Philip Hammond hits back at Boris Johnson as Tory Brexit splits erupt once more
Philip Hammond has hit back at Cabinet rival Boris Johnson as the splits among Theresa May's frontbench on Brexit erupted once more.
The Chancellor's blast came after the Leave-backing Foreign Secretary told a private dinner that the Treasury was the "heart of Remain".
"The fight at the moment, I won’t hide it from you, the inner struggle, is very, very difficult," said Mr Johnson.
"The Treasury, which is basically the heart of Remain, has seized the risk - what they don’t want is friction at the borders. They don’t want any disruption.
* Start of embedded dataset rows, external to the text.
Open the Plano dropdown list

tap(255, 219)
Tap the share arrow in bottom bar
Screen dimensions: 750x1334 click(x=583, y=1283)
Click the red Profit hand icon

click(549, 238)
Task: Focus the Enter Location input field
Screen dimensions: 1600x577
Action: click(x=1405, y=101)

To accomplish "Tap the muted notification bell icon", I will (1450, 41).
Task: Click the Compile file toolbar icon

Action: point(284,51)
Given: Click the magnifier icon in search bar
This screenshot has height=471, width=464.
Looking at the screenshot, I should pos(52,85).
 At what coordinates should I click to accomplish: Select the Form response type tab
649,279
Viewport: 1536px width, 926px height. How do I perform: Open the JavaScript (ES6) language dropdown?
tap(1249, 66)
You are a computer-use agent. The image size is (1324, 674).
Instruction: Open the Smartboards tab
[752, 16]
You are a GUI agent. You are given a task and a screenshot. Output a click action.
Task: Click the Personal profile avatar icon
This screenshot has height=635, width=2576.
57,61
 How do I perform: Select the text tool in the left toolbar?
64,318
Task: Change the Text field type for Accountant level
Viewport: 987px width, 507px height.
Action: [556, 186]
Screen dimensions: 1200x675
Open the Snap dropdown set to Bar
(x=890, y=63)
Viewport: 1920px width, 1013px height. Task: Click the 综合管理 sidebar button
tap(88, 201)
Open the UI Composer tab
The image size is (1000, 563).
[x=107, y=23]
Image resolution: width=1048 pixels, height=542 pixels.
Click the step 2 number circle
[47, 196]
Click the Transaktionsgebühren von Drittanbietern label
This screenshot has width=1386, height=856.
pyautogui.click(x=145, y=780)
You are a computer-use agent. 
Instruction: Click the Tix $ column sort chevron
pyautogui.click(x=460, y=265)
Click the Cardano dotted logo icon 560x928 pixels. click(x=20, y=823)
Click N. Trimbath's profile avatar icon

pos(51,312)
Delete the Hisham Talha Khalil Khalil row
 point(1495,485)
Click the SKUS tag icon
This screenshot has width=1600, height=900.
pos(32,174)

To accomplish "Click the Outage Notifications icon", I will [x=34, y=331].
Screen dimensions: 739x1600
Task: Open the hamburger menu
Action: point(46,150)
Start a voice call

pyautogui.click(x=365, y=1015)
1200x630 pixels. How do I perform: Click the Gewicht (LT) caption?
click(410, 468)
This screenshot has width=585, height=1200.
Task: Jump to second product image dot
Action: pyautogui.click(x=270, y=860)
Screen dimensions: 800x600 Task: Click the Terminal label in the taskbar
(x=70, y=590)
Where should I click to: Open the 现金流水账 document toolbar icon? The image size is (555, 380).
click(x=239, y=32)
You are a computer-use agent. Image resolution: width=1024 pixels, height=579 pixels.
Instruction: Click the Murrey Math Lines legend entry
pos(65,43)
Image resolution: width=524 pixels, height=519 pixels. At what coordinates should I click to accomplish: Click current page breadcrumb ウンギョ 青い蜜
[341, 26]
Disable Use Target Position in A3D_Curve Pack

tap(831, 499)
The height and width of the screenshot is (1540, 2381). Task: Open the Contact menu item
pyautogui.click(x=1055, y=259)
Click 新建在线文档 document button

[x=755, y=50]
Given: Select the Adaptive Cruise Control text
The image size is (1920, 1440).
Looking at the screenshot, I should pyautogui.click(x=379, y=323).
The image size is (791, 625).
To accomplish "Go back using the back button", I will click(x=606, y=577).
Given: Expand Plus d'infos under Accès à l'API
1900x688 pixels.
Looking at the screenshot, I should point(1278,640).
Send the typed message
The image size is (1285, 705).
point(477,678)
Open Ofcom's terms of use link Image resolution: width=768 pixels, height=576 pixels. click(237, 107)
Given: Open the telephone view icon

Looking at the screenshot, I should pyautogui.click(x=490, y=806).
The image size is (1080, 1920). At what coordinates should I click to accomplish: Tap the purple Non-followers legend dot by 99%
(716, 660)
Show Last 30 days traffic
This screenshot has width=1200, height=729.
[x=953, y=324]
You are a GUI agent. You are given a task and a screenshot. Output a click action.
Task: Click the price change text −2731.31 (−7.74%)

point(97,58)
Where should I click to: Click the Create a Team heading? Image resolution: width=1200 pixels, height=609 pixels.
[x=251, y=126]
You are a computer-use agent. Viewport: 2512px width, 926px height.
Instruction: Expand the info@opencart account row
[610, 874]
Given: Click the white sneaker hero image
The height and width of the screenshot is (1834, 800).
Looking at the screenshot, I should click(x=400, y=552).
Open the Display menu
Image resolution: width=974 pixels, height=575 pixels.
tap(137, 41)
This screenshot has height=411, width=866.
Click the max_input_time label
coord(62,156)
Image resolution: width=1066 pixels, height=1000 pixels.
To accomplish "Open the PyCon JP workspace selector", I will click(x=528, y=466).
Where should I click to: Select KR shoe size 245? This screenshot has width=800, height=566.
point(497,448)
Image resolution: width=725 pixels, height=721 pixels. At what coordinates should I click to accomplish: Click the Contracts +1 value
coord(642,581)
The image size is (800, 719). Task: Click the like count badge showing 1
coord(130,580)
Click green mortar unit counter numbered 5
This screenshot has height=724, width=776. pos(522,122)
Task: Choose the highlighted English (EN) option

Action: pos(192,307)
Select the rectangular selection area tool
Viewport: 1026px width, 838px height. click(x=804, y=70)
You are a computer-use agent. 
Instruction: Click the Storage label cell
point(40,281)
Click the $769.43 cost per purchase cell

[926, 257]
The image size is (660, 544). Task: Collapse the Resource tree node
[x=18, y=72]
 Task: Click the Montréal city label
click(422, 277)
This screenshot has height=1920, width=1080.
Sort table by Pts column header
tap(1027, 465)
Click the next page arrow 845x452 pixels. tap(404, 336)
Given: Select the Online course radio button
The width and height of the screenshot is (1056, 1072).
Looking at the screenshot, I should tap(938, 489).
So they’re sacrificing all the medium and long-term gains amid fear of short-term disruption."
But in his Mansion House speech this evening, Mr Hammond dismissed Mr Johnson's criticisms and insisted it was his job to ensure that the British economy does not suffer as the UK leaves the European Union.
He said: "We need to forge a new relationship with our European neighbours that protects those patterns of trade; those business relationships that have been painstakingly built over decades - that maintains low friction borders and open markets.
"That does not make the Treasury, on my watch, 'the enemy of Brexit'; rather, it makes it the champion of prosperity for the British people outside the EU, but working and trading closely with it."
Mr Hammond also called on Brussels to do more to ensure the EU and Britain maintain close links on financial services after Brexit.
He said that the EU's current proposals were aimed at attracting more businesses to the continent rather than co-operating with the UK.
Mr Hammond said: "The UK will continue after Brexit to lead and influence international thinking on the regulation of financial services – and we will do so as the hosts of a global financial centre.
"But we will all be stronger and have more influence in shaping the global debate, if we and our EU neighbours remain closely connected.
"Divided, we damage all our chances of growing businesses in Europe capable of competing in a future that will be dominated by major global players located in the US and Asia - players who operate not only in the field of finance, but in data and technology, the new drivers of competitiveness."
Elsewere in his speech, Mr Hammond confirmed that taxes will need to rise to pay for the billions of pounds of extra funding Theresa May has promised for the NHS.
But he made no specific mention of the "Brexit dividend" which the Prime Minister said would also help meet the costs of the new investment in the health service.
The Chancellor said: "This week the PM announced a five-year NHS funding package that will boost spending on health by over £20bn a year in real terms in England alone, partly funded by lower contributions due to Brussels. Making the NHS our number one priority in the forthcoming spending review.
"But she also confirmed we will stick to our fiscal rules and will continue to reduce debt. So, as the Prime Minister said, taxpayers will have to contribute a bit more, in a fair and balanced way, to support the NHS we all use while delivering on our fiscal commitments."